IRD officials testified before COPA that the Department had planned to introduce “RAMIS 2.0” to give effect to the new legislation and to complete the process by May 2022. The foreign exchange crisis caused the Department to fall behind on payments to the Singaporean firm which consequently halted the upgrade. The IRD owes SGD 9.1mn to the company.

RAMIS itself has many shortcomings. They include failure to generate tax notifications; inability to obtain information on default and tax credits; inability to obtain reports according to requirements; and failure to match inputs and outputs for calculation of the Value Added Tax.

Without the upgrade, the IRD was handling about 700,000 tax files manually as of December last year.

Auditor General W.P.C. Wickramaratne, meanwhile, complained that the IRD had not provided him with the service agreement and payment details related to RAMIS. The IRD claims its agreement with the Singapore firm prevents it from handing over this information. The Auditor General has shot back that such refusal contravenes the Constitution. (The Sunday Times understands that the National Audit Office is continuing with its investigation into the RAMIS system).

On January 24 this year, IRD officials admitted before COPA that there were issues with many aspects of RAMIS, including procurement. It was proposed to form two sub-committees to investigate whether the system could be brought to an operational level in a manner suitable for the country.

One committee was to be established jointly by the Attorney General’s Department under the leadership of the Secretary of the Ministry of Finance. Its task was to examine legal conditions related to the RAMIS Agreement.

The second was to be established jointly with the University of Moratuwa, the Sri Lanka Information and Communication Technology Agency (ICTA), the IRD, and the Ministry of Finance to look into the possibility of updating the software system.

It was agreed to submit to COPA within six weeks the reports containing the conclusions of the two committees. But COPA was dissolved only days later when President Ranil Wickremesinghe prorogued Parliament on January 27. It is as yet unclear whether the newly constituted COPA will implement the measures proposed by the previous Committee in relation to RAMIS.

RAMIS had highlighted more than Rs. 500 billion in default taxes that were yet to be collected, Mr. Udayasiri said. No steps have been taken to collect them. The IRD needs a short-term action plan to collect these taxes. It cannot be put off. While legal action has been filed in a significant number of instances, the IRD still needs to do more to expedite these cases, he opined.

Mr. Udayasiri said their union has requested meetings with the President and the Treasury Secretary to brief them on these issues.

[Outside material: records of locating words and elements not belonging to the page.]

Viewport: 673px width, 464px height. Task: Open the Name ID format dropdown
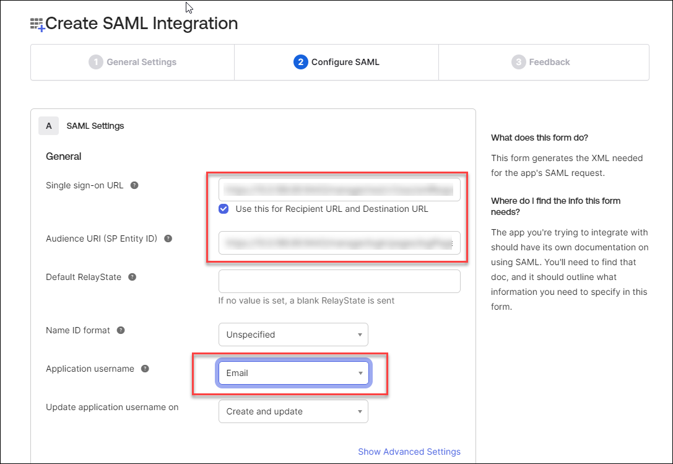[x=293, y=335]
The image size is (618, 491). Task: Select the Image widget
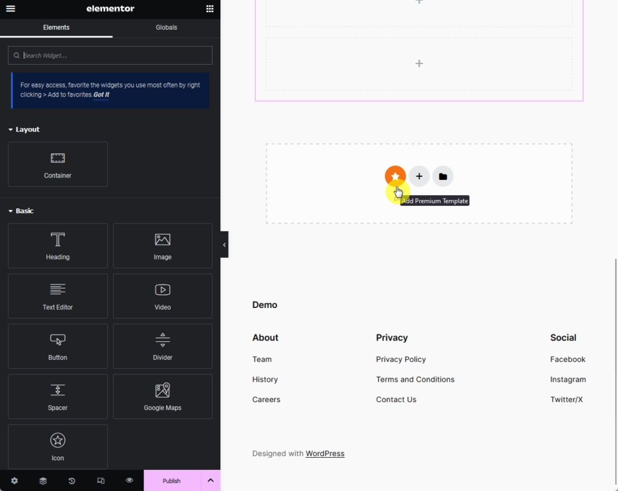(x=162, y=245)
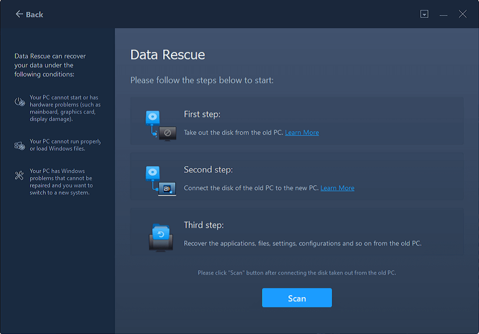This screenshot has height=334, width=479.
Task: Open Learn More for taking out disk
Action: 302,133
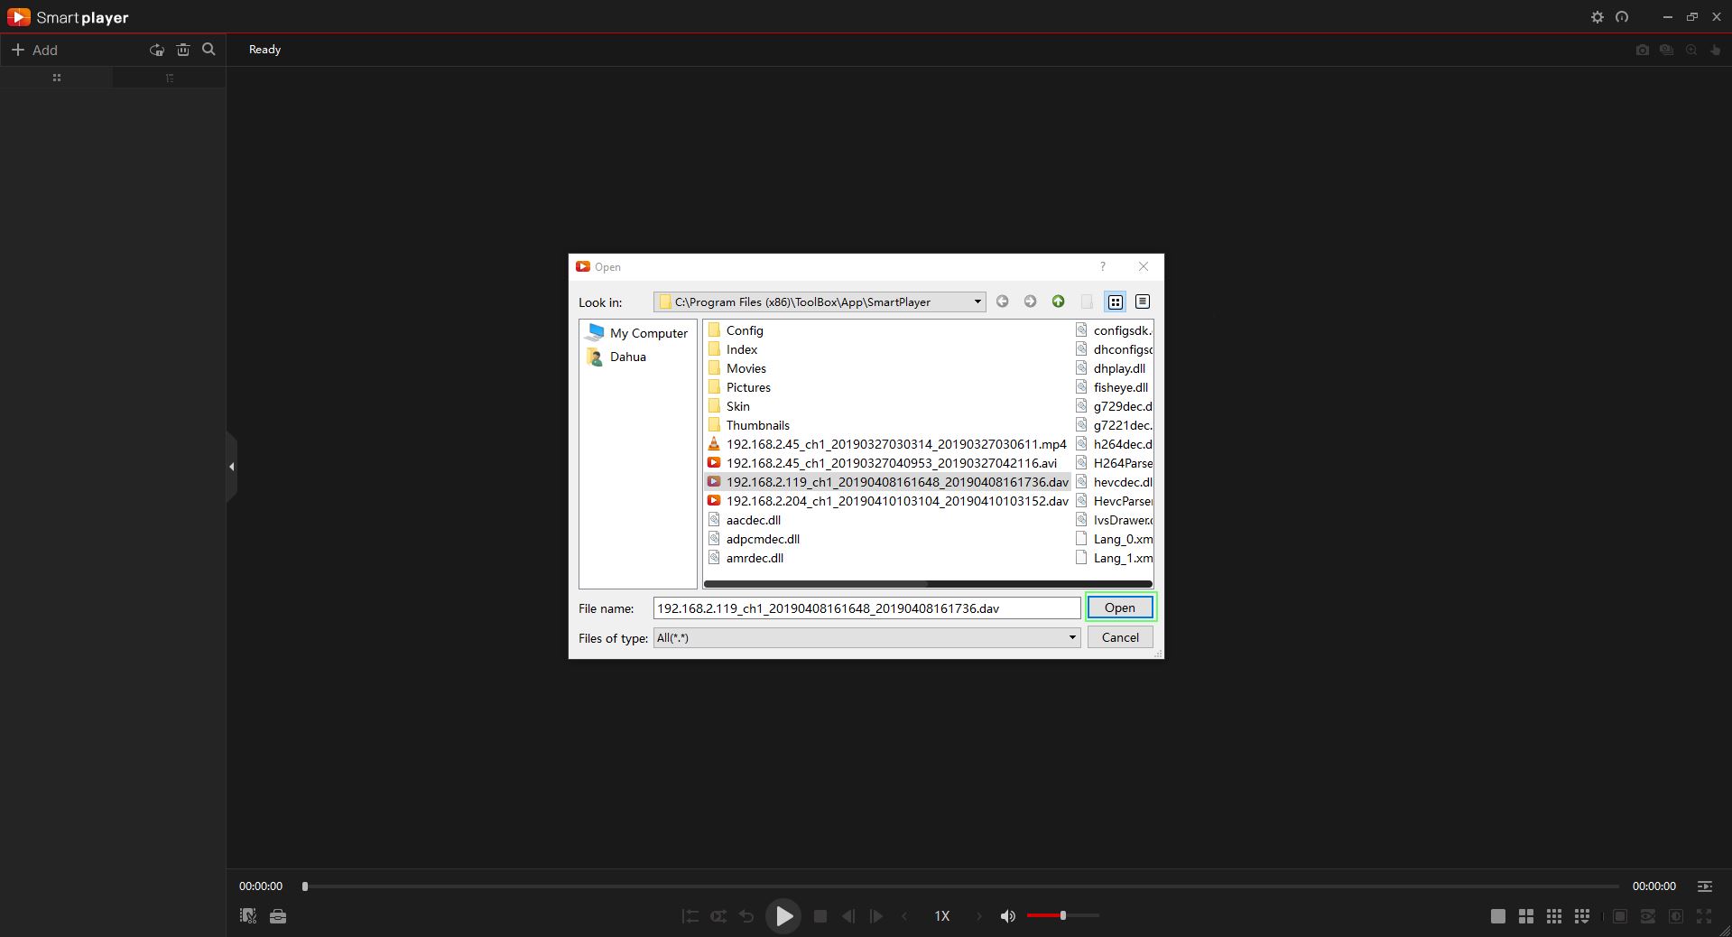Open the settings gear in title bar
This screenshot has width=1732, height=937.
pos(1597,17)
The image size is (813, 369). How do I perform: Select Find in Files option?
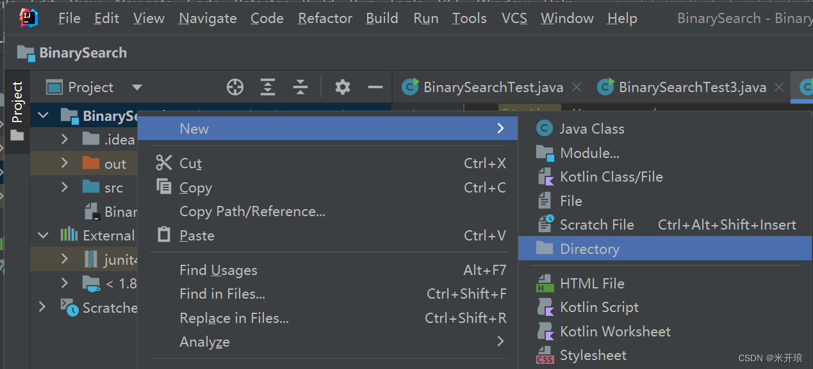[x=222, y=294]
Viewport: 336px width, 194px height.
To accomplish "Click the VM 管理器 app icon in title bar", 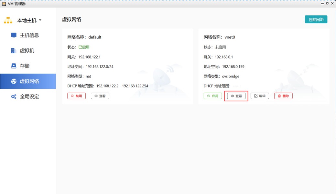I will click(4, 4).
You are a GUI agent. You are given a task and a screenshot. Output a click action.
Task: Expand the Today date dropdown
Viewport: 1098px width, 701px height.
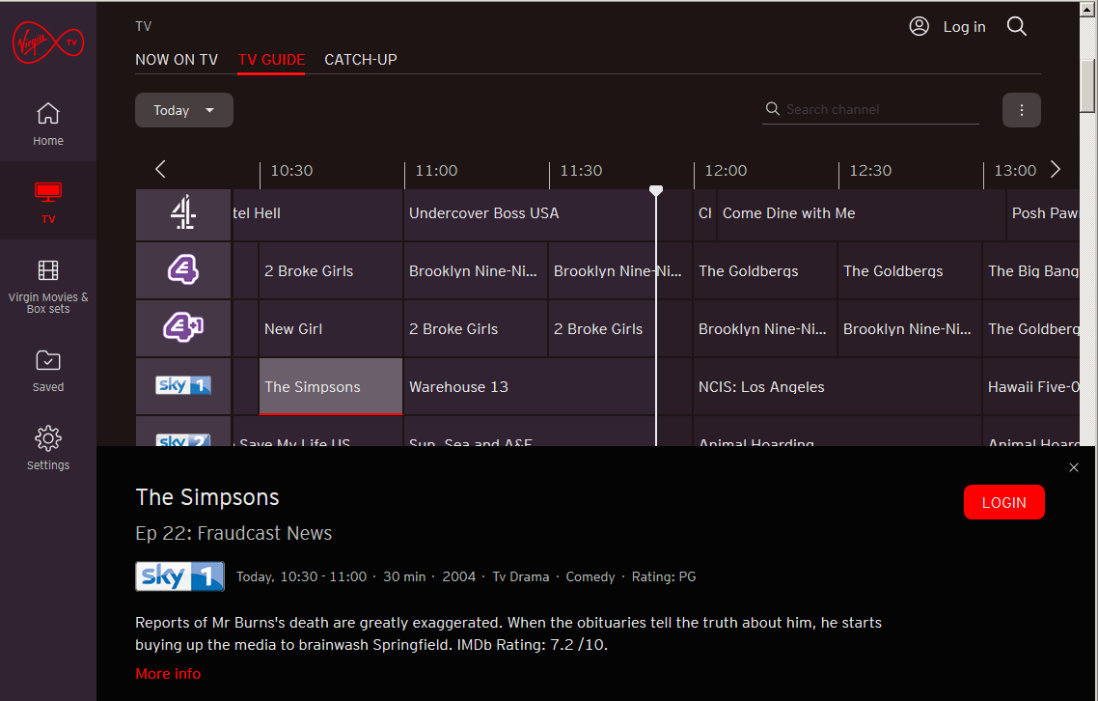tap(183, 110)
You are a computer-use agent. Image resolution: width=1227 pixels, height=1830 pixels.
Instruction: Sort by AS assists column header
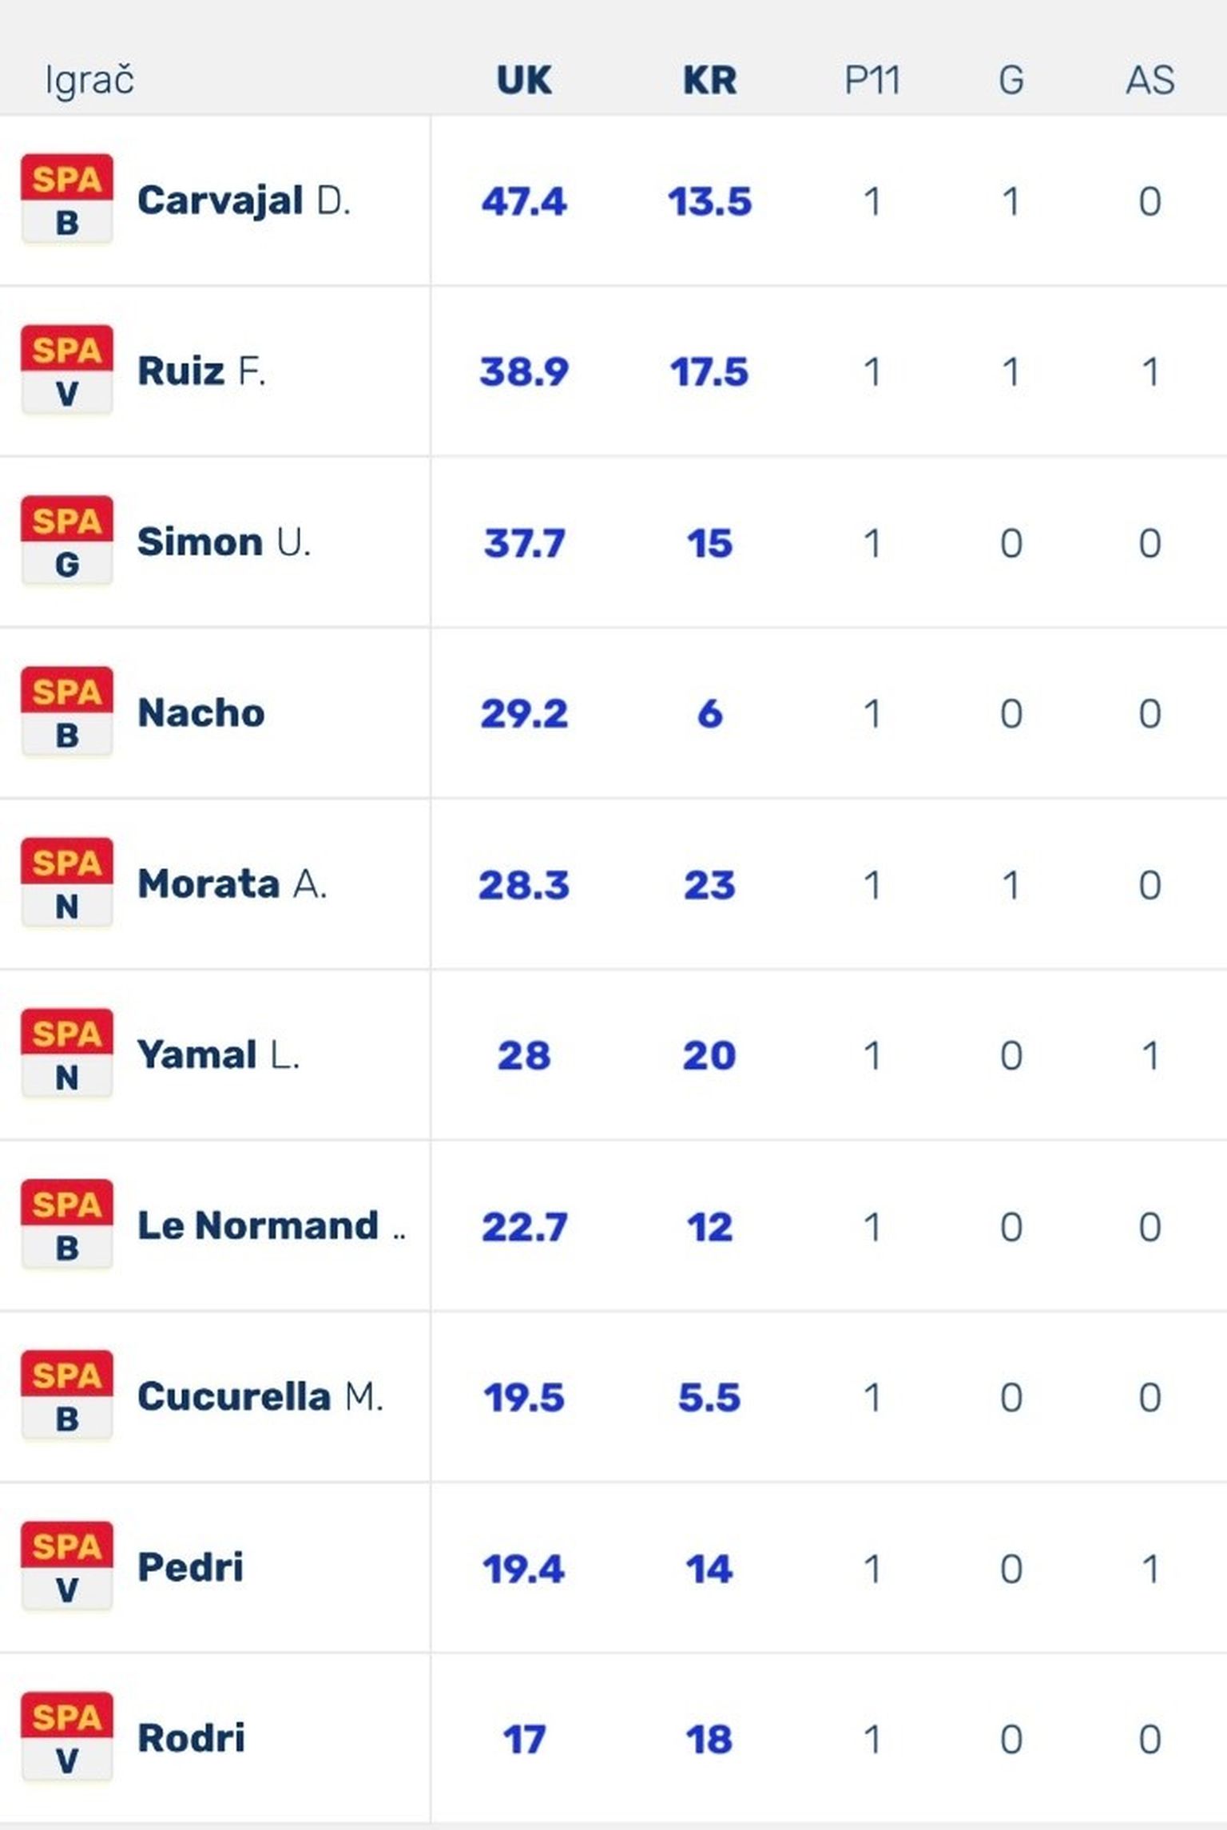[x=1150, y=80]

The Parliamentary Committee on Public Accounts (COPA) assisted by the National Audit Office cross examining IRD officials

“Given all these issues, it will be virtually impossible to reach the revenue target of Rs. 1,632 billion by the end of this year. We may end up with somewhere between Rs. 800-900 billion,” he said.

The Government had initially planned to give the IRD a tax revenue target of Rs. 2 trillion but had reduced it to Rs. 1,632 billion later on, said a senior Finance Ministry official. He was sceptical about the unions’ claims about falling short of the revenue target.

“Unions warned last year that it would be difficult to meet the Rs. 940 billion target we gave the IRD, but 98% of the target had been achieved by the end of the year,” he said.

The official said it was up to the IRD to be more proactive when it came to tax collection.

Repeated attempts to contact Inland Revenue Commissioner General Ranjith Hapuarachchi for comment proved futile.